Move batching and field logic from inputter to dsets #1196

flauted · 2019-01-22T13:33:22Z

Move inputters.make_img -> inputters.image_dataset.batch_img (no change other than renaming)
Move inputters.make_audio -> inputters.image_dataset.batch_audio (no change other than renaming)
*Move inputters._feature_tokenize -> inputters.text_dataset._feature_tokenize (no change)
Refactor get_fields to dispatch to the datatype's (new) fields function. The function takes arbitrary arguments so it's extensible without a case-like structure over the datatypes in get_fields. It returns fields that are to be "top-level" (src_lengths for audio) as well as ones that are scoped under the dataset's side (src/tgt).

Originally part of #1194

bpopeters · 2019-01-22T14:44:02Z

I'm in favor of moving things out of inputter.py because it's not at all clear what an "inputter" is. This seems very promising. The refactor of get_fields is much needed.

Could you explain the distinction between top-level and other fields? It seems to necessitate the text_fields and image_fields functions returning empty lists alongside their real output, and I wonder if there is a way to handle this without that.

flauted · 2019-01-22T15:55:20Z

It's there because of this bit in the current master get_fields:

if src_data_type == 'audio':
    # only audio has src_lengths
    length = Field(use_vocab=False, dtype=torch.long, sequential=False)
    fields["src_lengths"] = [("src_lengths", length)]

For whatever reason, that "src_lengths" field is scoped at the same level as "src" and "tgt" in the fields dictionary. Maybe that can be changed, I don't know enough about what the audio datatype does with it.

bpopeters · 2019-01-22T16:20:31Z

I think it is used for sequence packing, the same as the lengths used for the text source field. It would be nice if the lengths could be created the same way for audio as for text, but I don't think it can it can be done unless the audio field has sequential=True, but it's not clear to me what will happen when combining sequential=True with use_vocab=False.

vince62s · 2019-01-22T16:41:43Z

A while ago I tried to get rid of src_lengths (number of frames) for audio, based on padding.
But it is not so easy IIRC there is also this pooling thing that conflicts a bit.
Anyway, if you guys think it's ready to merge, let mle know.

flauted · 2019-01-22T19:23:38Z

I blew away src_lengths. @vince62s you're right that the padding in torchtext's field conflicts. So using the torchtext Field and getting the lengths out of it is seemingly impossible - you'll always have some attribute conflicting and trying to treat it like a sequence of text.

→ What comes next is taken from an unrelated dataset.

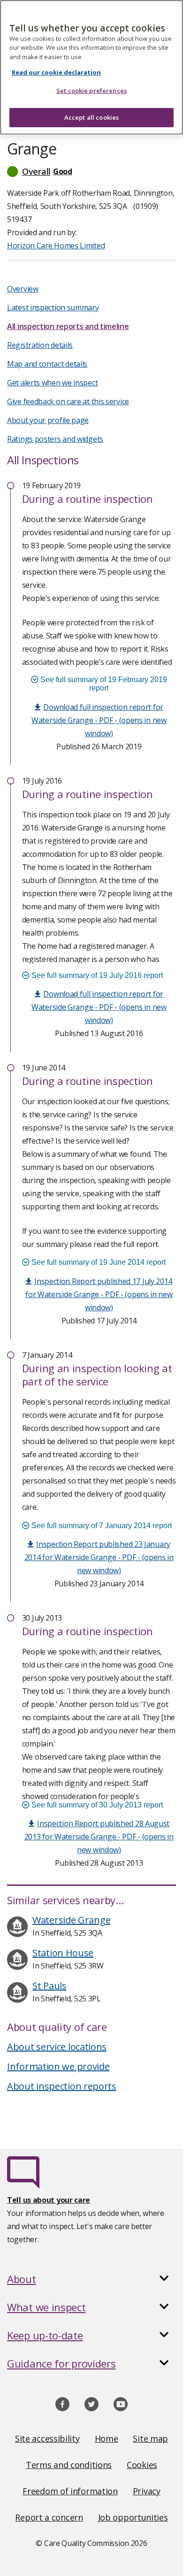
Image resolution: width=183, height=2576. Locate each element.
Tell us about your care (48, 2200)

My solution was writing an AudioSeqField that inherits Field to override the conflicting functions (and set sensible defaults), which, in my opinion, is a lot cleaner than using src_lengths.

The batch_audio functionality fit nicely into the overridden pad function, so I got rid of the function.

@bpopeters I guess you can be the judge of whether it's actually cleaner to use a Fields subclass rather than use that toplevel_fields solution. I can always revert.

vince62s · 2019-01-22T19:33:59Z

onmt/inputters/inputter.py


-    if isinstance(batch.__dict__[side], tuple) or side == 'tgt':
+    if not data.dim() == 4 and (
+            isinstance(batch.__dict__[side], tuple) or side == 'tgt'):


not sure to follow this data.dim() == 4 test

Oh yeah, that's not a good change. Sorry.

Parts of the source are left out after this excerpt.